What the task requires
Repeat everything from the line containing "Zoom in chart with plus circle icon" down to the line containing "Action: pos(179,83)" word for word, both of those lines included.

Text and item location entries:
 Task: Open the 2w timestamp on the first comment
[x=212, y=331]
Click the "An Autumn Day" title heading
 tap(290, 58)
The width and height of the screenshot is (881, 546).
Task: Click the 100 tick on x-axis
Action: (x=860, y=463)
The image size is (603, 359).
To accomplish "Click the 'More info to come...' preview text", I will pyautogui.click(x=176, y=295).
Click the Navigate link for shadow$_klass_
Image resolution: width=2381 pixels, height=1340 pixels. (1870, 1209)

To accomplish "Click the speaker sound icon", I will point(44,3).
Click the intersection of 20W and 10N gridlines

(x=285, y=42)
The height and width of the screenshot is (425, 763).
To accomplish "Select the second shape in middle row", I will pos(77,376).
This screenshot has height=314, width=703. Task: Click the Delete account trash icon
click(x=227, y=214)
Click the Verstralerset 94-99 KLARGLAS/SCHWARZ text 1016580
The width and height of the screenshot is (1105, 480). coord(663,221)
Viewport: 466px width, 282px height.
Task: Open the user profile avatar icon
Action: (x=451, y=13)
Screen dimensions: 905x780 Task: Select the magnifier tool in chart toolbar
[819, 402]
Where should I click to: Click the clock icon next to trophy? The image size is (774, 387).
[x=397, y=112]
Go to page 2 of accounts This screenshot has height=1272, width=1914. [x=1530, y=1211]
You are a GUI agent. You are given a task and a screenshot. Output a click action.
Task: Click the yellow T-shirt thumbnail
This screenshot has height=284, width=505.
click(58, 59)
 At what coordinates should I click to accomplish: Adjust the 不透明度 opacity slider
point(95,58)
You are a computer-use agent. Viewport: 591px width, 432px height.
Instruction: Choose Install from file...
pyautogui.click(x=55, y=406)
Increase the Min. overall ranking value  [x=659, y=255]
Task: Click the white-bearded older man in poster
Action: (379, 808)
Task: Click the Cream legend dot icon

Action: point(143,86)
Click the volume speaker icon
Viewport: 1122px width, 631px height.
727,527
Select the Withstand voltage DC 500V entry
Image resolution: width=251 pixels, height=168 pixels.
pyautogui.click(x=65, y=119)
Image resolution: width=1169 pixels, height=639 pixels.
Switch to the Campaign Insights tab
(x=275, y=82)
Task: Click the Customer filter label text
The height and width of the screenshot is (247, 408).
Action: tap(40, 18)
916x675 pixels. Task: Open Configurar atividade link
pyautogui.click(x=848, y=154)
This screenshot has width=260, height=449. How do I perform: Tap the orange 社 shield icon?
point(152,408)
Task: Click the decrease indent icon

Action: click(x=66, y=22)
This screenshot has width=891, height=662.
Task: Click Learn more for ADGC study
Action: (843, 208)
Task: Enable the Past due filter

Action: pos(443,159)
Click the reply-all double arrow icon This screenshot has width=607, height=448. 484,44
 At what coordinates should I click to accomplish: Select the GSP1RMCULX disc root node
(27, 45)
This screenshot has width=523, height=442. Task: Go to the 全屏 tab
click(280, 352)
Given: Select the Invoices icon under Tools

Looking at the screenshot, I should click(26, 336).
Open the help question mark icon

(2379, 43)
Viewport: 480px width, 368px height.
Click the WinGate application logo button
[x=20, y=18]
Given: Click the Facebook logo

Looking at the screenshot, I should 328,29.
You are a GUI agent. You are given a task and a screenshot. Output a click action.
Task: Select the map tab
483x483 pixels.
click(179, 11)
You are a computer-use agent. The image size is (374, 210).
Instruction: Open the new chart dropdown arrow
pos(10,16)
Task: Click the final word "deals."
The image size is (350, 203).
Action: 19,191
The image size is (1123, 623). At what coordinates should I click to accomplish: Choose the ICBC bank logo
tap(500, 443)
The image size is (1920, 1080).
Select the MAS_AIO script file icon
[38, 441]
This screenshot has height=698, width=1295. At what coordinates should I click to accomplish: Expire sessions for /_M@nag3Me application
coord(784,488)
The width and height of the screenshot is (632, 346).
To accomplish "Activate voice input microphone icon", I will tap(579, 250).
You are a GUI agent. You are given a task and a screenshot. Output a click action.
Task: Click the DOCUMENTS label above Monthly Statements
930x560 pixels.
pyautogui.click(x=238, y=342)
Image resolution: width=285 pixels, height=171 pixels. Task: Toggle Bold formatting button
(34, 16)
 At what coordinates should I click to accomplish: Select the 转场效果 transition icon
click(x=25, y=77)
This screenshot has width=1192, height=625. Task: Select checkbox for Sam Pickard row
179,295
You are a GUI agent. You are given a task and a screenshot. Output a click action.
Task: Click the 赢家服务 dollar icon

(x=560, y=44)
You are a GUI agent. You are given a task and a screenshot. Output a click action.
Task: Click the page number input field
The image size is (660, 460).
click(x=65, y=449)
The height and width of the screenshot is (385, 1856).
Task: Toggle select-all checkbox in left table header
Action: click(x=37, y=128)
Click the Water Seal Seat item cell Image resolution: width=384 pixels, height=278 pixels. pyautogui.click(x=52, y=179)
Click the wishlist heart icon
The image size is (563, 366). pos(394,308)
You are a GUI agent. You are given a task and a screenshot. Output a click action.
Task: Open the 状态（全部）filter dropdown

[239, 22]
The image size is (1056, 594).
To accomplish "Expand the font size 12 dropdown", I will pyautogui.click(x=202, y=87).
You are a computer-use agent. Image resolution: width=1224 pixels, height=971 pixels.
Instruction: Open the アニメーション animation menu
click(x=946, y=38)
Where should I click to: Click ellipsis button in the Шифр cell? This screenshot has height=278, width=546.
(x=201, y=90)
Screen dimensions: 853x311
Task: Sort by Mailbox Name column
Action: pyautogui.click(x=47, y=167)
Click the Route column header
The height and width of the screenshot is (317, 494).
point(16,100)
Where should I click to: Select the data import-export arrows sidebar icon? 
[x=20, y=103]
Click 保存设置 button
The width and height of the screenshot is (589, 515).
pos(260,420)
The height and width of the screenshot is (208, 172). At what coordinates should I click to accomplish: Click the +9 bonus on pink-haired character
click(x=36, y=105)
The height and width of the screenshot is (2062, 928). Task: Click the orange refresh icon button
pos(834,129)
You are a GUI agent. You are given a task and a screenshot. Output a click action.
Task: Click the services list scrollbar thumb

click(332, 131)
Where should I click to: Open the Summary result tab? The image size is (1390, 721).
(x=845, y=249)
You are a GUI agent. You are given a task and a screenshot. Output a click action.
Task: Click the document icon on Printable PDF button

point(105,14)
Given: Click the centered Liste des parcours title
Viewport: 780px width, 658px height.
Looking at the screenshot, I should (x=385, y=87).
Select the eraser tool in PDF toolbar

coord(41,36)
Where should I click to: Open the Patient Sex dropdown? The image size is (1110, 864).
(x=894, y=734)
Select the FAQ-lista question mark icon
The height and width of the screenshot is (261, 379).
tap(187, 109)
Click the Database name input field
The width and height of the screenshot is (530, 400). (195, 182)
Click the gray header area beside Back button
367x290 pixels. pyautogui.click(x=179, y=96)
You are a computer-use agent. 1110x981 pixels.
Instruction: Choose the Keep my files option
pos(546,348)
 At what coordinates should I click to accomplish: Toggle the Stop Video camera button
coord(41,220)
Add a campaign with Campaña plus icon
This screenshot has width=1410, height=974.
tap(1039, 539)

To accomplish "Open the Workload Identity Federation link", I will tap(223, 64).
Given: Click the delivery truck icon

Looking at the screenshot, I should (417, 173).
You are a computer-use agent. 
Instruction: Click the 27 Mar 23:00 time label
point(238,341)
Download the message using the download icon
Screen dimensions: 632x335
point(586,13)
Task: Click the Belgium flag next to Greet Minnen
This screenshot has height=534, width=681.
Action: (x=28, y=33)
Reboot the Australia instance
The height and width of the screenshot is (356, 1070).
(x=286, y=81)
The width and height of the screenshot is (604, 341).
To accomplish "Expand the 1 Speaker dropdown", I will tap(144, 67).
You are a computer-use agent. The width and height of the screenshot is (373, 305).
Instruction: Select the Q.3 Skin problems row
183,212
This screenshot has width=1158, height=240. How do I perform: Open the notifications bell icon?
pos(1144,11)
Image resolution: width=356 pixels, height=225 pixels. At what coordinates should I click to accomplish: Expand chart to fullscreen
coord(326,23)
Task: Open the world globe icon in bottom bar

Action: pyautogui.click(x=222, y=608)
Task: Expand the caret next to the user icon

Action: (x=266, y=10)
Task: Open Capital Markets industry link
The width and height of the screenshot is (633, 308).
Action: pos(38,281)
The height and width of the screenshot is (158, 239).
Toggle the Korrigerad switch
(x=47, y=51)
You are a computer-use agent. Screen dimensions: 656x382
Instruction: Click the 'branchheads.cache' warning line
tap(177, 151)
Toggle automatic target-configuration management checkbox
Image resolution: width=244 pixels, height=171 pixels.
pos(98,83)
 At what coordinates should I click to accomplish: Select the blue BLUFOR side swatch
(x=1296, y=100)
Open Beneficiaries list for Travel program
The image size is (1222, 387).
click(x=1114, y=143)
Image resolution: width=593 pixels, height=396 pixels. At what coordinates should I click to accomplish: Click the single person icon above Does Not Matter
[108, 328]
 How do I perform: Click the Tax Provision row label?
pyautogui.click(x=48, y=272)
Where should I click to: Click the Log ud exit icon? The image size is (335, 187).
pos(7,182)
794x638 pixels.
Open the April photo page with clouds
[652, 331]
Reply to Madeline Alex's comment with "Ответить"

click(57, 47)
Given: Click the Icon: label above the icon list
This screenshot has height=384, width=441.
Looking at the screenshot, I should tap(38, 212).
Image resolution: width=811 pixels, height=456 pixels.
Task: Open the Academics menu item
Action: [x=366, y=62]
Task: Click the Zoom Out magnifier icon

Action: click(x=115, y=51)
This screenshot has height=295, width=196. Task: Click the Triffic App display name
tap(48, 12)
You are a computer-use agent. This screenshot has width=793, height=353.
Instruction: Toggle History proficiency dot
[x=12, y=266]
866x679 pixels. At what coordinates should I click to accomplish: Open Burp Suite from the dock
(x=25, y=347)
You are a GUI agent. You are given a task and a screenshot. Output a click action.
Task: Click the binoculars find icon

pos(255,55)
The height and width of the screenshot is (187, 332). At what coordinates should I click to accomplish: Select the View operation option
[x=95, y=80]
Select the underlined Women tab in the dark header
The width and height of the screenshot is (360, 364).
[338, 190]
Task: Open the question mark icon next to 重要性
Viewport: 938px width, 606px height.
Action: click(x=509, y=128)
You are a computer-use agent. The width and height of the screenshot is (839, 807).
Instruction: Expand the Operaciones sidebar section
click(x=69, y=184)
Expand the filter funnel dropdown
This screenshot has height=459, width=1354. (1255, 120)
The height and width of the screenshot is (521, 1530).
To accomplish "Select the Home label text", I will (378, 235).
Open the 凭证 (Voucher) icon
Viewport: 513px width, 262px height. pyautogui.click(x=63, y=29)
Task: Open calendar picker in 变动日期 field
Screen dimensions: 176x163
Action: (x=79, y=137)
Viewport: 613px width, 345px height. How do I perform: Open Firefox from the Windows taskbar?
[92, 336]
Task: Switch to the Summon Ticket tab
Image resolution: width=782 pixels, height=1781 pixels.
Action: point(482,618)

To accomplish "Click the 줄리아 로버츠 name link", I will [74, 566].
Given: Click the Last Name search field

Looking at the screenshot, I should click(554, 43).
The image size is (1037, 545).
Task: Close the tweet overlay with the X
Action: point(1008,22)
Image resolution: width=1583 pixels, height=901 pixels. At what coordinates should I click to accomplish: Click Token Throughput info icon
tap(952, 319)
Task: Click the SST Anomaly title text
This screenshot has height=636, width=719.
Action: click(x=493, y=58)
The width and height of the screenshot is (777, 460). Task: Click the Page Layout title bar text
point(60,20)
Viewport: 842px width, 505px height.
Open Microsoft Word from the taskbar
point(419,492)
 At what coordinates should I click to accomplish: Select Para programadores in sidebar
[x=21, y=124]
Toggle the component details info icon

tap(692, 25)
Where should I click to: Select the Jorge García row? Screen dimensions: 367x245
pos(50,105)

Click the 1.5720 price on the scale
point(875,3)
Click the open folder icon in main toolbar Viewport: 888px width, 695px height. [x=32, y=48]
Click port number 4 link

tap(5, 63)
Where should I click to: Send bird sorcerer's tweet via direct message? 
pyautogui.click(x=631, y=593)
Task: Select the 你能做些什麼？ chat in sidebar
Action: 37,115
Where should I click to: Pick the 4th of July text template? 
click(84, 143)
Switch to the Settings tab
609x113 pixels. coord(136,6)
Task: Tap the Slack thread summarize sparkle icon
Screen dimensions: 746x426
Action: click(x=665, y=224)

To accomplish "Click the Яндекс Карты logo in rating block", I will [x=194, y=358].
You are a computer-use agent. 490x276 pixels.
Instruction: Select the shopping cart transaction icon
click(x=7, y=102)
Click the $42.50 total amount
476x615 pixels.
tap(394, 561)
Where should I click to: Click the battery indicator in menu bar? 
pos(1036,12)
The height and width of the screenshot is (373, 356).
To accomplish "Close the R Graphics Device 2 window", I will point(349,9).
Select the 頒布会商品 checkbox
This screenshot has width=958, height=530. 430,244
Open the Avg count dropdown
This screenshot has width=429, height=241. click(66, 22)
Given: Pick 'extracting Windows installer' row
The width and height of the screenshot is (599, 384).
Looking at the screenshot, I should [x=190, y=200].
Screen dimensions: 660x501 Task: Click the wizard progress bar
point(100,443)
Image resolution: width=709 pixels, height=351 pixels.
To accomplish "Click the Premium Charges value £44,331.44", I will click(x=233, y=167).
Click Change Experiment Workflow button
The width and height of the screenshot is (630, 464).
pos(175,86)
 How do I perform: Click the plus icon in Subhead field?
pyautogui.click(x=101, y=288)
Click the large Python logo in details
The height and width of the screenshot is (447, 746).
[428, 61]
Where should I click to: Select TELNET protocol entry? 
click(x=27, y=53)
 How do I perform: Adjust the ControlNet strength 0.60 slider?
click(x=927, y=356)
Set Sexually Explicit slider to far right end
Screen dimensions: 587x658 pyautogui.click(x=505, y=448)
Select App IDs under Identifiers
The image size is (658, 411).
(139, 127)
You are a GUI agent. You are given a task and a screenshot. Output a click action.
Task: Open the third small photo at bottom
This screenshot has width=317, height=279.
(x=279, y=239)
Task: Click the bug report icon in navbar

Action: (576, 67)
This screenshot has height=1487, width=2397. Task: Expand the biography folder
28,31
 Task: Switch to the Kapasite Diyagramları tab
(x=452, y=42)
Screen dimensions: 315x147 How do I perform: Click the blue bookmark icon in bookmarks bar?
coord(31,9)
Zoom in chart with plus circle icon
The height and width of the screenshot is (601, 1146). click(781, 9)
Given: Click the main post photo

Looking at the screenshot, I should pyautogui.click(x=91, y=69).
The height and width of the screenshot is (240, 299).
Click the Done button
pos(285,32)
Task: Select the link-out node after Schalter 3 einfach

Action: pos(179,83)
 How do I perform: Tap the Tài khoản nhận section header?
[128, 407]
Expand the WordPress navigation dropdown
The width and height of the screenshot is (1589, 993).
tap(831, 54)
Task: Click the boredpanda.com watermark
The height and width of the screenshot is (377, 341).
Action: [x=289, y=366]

Response for this exercise
Zoom in chart with plus circle icon
The height and width of the screenshot is (601, 1146). click(781, 9)
Given: Click the main post photo

Looking at the screenshot, I should pyautogui.click(x=91, y=69).
The height and width of the screenshot is (240, 299).
Click the Done button
pos(285,32)
Task: Select the link-out node after Schalter 3 einfach

Action: pos(179,83)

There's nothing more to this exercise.